(WORK TO DO): Please revise the rows below by replacing "computer-use agent" with "desktop agent" wherever it appears, leaving everything else unchanged.

[Element and text location data]
───
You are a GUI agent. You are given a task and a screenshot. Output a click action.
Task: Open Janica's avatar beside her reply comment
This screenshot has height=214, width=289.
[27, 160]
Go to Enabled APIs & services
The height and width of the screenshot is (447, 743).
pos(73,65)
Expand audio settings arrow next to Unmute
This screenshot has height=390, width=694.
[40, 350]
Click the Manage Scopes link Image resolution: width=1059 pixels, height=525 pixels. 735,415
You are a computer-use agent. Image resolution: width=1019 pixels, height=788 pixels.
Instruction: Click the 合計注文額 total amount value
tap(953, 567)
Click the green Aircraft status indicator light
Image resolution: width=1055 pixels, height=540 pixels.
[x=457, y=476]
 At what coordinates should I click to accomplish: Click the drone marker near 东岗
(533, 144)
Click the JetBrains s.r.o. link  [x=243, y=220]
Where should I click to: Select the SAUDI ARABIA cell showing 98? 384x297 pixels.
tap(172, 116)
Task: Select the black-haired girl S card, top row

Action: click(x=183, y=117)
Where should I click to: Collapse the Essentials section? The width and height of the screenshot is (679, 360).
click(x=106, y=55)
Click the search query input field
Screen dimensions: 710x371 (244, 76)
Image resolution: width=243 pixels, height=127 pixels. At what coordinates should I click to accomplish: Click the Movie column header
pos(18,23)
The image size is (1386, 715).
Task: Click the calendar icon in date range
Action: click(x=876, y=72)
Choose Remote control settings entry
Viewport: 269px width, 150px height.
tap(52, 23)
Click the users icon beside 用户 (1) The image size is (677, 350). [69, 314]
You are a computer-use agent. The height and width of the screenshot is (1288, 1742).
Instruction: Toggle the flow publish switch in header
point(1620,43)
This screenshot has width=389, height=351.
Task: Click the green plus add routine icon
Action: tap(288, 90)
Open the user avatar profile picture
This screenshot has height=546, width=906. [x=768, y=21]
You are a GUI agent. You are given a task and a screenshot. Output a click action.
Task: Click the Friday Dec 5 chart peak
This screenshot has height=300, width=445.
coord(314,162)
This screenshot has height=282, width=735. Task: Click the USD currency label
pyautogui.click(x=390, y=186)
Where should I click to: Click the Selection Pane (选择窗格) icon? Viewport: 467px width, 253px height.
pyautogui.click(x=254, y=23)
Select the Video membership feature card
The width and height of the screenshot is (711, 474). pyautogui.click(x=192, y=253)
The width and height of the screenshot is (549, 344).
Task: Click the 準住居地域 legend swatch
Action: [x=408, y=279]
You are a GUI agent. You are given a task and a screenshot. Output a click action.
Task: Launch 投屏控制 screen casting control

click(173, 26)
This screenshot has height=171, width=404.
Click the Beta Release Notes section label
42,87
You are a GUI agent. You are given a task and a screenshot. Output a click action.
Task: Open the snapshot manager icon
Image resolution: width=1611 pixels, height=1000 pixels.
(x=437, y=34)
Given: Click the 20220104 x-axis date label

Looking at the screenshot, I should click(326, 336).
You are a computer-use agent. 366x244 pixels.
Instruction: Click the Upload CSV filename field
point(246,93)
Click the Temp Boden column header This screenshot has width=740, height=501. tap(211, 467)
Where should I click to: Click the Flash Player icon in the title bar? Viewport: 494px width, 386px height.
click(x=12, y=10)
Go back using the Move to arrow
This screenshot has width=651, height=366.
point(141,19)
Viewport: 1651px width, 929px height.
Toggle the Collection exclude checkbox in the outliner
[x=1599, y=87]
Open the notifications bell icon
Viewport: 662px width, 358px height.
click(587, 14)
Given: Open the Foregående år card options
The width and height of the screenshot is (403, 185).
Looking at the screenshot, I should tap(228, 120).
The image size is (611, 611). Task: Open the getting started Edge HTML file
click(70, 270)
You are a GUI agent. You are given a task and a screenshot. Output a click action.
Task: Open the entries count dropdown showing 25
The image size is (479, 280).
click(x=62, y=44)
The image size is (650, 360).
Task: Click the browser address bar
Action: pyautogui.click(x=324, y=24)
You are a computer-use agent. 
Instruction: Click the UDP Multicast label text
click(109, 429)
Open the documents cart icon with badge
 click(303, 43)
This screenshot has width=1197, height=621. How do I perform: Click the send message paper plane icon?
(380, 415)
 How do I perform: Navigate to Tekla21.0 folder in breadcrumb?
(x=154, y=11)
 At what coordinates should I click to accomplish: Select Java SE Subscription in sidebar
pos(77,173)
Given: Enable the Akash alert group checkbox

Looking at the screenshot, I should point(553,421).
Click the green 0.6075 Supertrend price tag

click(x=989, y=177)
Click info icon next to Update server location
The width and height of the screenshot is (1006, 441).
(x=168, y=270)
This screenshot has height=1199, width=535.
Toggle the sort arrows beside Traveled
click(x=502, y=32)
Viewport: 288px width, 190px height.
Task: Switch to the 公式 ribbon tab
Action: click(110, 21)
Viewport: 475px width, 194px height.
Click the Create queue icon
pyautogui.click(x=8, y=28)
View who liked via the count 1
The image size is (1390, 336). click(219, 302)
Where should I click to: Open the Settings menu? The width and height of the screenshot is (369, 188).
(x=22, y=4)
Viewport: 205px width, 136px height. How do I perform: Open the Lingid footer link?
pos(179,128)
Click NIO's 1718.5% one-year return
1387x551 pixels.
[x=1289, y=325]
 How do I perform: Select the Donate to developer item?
───
(RESULT):
You are a GUI agent. You are given a task and a screenshot. Output a click action.
Task: Open Janica's avatar beside her reply comment
This screenshot has height=214, width=289.
[27, 160]
Go to Enabled APIs & services
The height and width of the screenshot is (447, 743).
pos(73,65)
Expand audio settings arrow next to Unmute
This screenshot has height=390, width=694.
[40, 350]
Click the Manage Scopes link Image resolution: width=1059 pixels, height=525 pixels. 735,415
You are a desktop agent. Image resolution: width=1019 pixels, height=788 pixels.
Instruction: Click the 合計注文額 total amount value
tap(953, 567)
Click the green Aircraft status indicator light
Image resolution: width=1055 pixels, height=540 pixels.
[x=457, y=476]
 At what coordinates should I click to accomplish: Click the drone marker near 东岗
(533, 144)
Click the JetBrains s.r.o. link  [x=243, y=220]
Where should I click to: Select the SAUDI ARABIA cell showing 98? 384x297 pixels.
tap(172, 116)
Task: Select the black-haired girl S card, top row

Action: click(x=183, y=117)
Where should I click to: Collapse the Essentials section? The width and height of the screenshot is (679, 360).
click(x=106, y=55)
Click the search query input field
Screen dimensions: 710x371 (244, 76)
Image resolution: width=243 pixels, height=127 pixels. At what coordinates should I click to accomplish: Click the Movie column header
pos(18,23)
The image size is (1386, 715).
Task: Click the calendar icon in date range
Action: click(x=876, y=72)
Choose Remote control settings entry
Viewport: 269px width, 150px height.
tap(52, 23)
Click the users icon beside 用户 (1) The image size is (677, 350). [69, 314]
You are a desktop agent. The height and width of the screenshot is (1288, 1742).
Instruction: Toggle the flow publish switch in header
point(1620,43)
This screenshot has width=389, height=351.
Task: Click the green plus add routine icon
Action: tap(288, 90)
Open the user avatar profile picture
This screenshot has height=546, width=906. [x=768, y=21]
You are a GUI agent. You are given a task and a screenshot. Output a click action.
Task: Click the Friday Dec 5 chart peak
This screenshot has height=300, width=445.
coord(314,162)
This screenshot has height=282, width=735. Task: Click the USD currency label
pyautogui.click(x=390, y=186)
Where should I click to: Click the Selection Pane (选择窗格) icon? Viewport: 467px width, 253px height.
pyautogui.click(x=254, y=23)
Select the Video membership feature card
The width and height of the screenshot is (711, 474). pyautogui.click(x=192, y=253)
The width and height of the screenshot is (549, 344).
Task: Click the 準住居地域 legend swatch
Action: [x=408, y=279]
You are a GUI agent. You are given a task and a screenshot. Output a click action.
Task: Launch 投屏控制 screen casting control

click(173, 26)
This screenshot has height=171, width=404.
Click the Beta Release Notes section label
42,87
You are a GUI agent. You are given a task and a screenshot. Output a click action.
Task: Open the snapshot manager icon
Image resolution: width=1611 pixels, height=1000 pixels.
(x=437, y=34)
Given: Click the 20220104 x-axis date label

Looking at the screenshot, I should click(326, 336).
You are a desktop agent. 366x244 pixels.
Instruction: Click the Upload CSV filename field
point(246,93)
Click the Temp Boden column header This screenshot has width=740, height=501. tap(211, 467)
Where should I click to: Click the Flash Player icon in the title bar? Viewport: 494px width, 386px height.
click(x=12, y=10)
Go back using the Move to arrow
This screenshot has width=651, height=366.
point(141,19)
Viewport: 1651px width, 929px height.
Toggle the Collection exclude checkbox in the outliner
[x=1599, y=87]
Open the notifications bell icon
Viewport: 662px width, 358px height.
click(587, 14)
Given: Open the Foregående år card options
The width and height of the screenshot is (403, 185).
Looking at the screenshot, I should tap(228, 120).
The image size is (611, 611). Task: Open the getting started Edge HTML file
click(70, 270)
You are a GUI agent. You are given a task and a screenshot. Output a click action.
Task: Open the entries count dropdown showing 25
The image size is (479, 280).
click(x=62, y=44)
The image size is (650, 360).
Task: Click the browser address bar
Action: pyautogui.click(x=324, y=24)
You are a desktop agent. 
Instruction: Click the UDP Multicast label text
click(109, 429)
Open the documents cart icon with badge
 click(303, 43)
This screenshot has width=1197, height=621. How do I perform: Click the send message paper plane icon?
(380, 415)
 How do I perform: Navigate to Tekla21.0 folder in breadcrumb?
(x=154, y=11)
 At what coordinates should I click to accomplish: Select Java SE Subscription in sidebar
pos(77,173)
Given: Enable the Akash alert group checkbox

Looking at the screenshot, I should point(553,421).
Click the green 0.6075 Supertrend price tag

click(x=989, y=177)
Click info icon next to Update server location
The width and height of the screenshot is (1006, 441).
(x=168, y=270)
This screenshot has height=1199, width=535.
Toggle the sort arrows beside Traveled
click(x=502, y=32)
Viewport: 288px width, 190px height.
Task: Switch to the 公式 ribbon tab
Action: click(110, 21)
Viewport: 475px width, 194px height.
Click the Create queue icon
pyautogui.click(x=8, y=28)
View who liked via the count 1
The image size is (1390, 336). click(219, 302)
Where should I click to: Open the Settings menu? The width and height of the screenshot is (369, 188).
(x=22, y=4)
Viewport: 205px width, 136px height. How do I perform: Open the Lingid footer link?
pos(179,128)
Click NIO's 1718.5% one-year return
1387x551 pixels.
[x=1289, y=325]
 How do I perform: Select the Donate to developer item?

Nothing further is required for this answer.